One example of bias in AI was the Apple Card AI model that was allocating more credit to men, as was revealed in late 2019. The issue came to light when the model offered Apple cofounder Steve Wozniak a credit limit that was 10 times than that of his wife even though they share the same assets.
Balancing fairness in AI
Balancing the fairness in AI across its life cycle is important to ensure that a model’s prediction is close to being free of bias.
To do so, companies should look at soliciting feedback from stakeholders to define business requirements, seek more representative training data during data understanding, use more inclusive labels during data preparation, experiment with causal inference and adversarial AI in the modeling phase, and accounting for intersectionality in the evaluation phase, Purcell said. “Intersectionality” refers to how various elements of a person’s identity combine to compound the impacts of bias or privilege.
“Spurious correlations account for most harmful bias,” he said. “To overcome this problem, some companies are starting to apply causal inference techniques, which identify cause-and-effect relationships between variables and therefore eliminate discriminatory correlations.” Other companies are experimenting with adversarial learning, a machine-learning technique that optimizes for two cost functions that are adversarial.

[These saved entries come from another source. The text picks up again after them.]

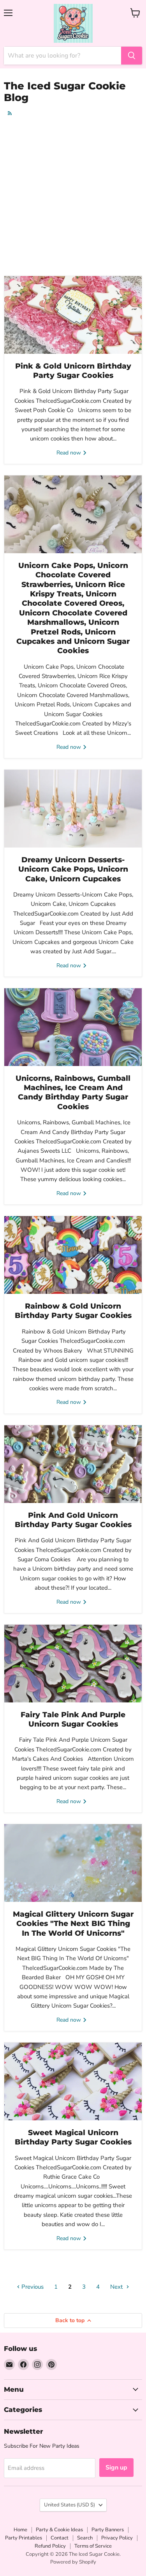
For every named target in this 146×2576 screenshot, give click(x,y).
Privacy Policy (117, 2537)
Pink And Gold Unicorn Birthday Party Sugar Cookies (73, 1520)
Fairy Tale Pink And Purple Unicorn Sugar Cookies (73, 1719)
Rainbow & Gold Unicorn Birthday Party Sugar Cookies (73, 1311)
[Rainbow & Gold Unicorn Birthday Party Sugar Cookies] (73, 1255)
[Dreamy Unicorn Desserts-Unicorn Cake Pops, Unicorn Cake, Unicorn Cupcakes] (73, 809)
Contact (60, 2537)
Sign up (116, 2467)
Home (20, 2529)
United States (69, 2504)
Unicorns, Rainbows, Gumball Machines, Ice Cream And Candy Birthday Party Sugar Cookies (73, 1092)
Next (117, 2287)
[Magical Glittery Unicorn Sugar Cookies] (73, 1863)
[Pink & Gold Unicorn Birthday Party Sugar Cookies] (73, 315)
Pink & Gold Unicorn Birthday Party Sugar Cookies (73, 371)
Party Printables (23, 2537)
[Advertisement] (73, 196)
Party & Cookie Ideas (59, 2529)
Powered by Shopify (73, 2562)
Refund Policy (50, 2546)
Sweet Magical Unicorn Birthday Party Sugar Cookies (73, 2137)
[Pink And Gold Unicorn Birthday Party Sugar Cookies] (73, 1464)
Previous (32, 2287)
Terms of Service (93, 2546)
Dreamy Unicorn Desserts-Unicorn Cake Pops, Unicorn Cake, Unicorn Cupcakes (73, 869)
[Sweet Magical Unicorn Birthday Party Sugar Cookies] (73, 2081)
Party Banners (107, 2529)
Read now (69, 452)
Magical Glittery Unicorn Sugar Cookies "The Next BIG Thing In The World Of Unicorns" (73, 1924)
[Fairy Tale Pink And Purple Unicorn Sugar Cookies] (73, 1663)
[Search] (131, 56)
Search (85, 2537)
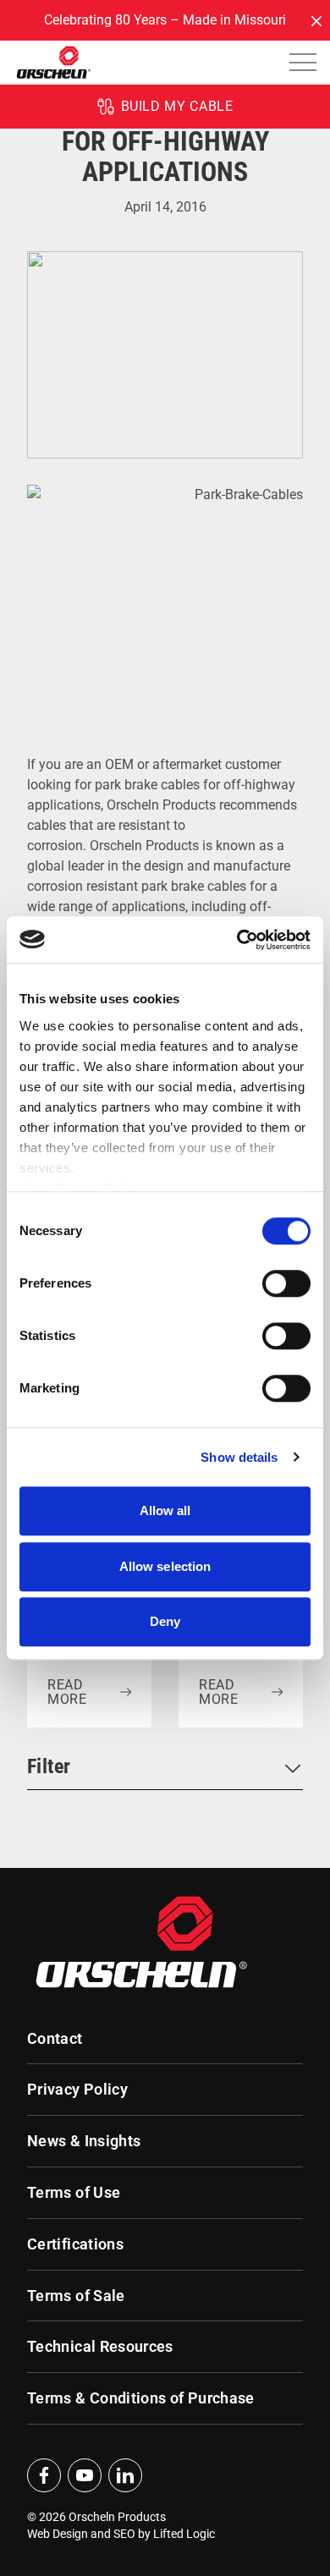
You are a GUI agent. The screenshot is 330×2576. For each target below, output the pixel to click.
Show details (239, 1457)
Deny (165, 1621)
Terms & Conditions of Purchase (141, 2398)
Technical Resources (100, 2346)
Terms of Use (73, 2192)
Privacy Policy (77, 2089)
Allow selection (165, 1566)
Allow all (165, 1510)
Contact (55, 2038)
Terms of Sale (76, 2296)
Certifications (75, 2244)
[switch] (286, 1283)
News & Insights (83, 2141)
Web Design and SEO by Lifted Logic (121, 2533)
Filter (49, 1766)
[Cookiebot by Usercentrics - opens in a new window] (237, 940)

For example, Purcell said, “In training its VisualAI platform for retail checkout, computer vision vendor Everseen used adversarial learning to both optimize for theft detection and discourage the model from making predictions based on sensitive attributes, such as race and gender. In evaluating the fairness of AI systems, focusing solely on one classification such as gender may obscure bias that is occurring at a more granular level for people who belong to two or more historically disenfranchised populations, such as non-white women.”
He gave the example of Joy Buolamwini and Timnit Gebru’s seminal paper on algorithmic bias in facial recognition that found that the error rate for Face++’s gender classification system was 0.7% for men and 21.3% for women across all races, and that the error rate jumped to 34.5% for dark-skinned women.
More ways to adjust fairness in AI
There are couple of other methods that companies might employ to ensure fairness in AI that include deploying different models for different groups in the deployment phase and crowdsourcing with bias bounties — where users who detect biases get rewarded — in the monitoring phase.
“Sometimes it is impossible to acquire sufficient training data on underrepresented groups. No matter what, the model will be dominated by the tyranny of the majority. Other times, systemic bias is so entrenched in the data that no amount of data wizardry will root it out. In these cases, it may be necessary to separate groups into different data sets and create separate models for each group,” Purcell said.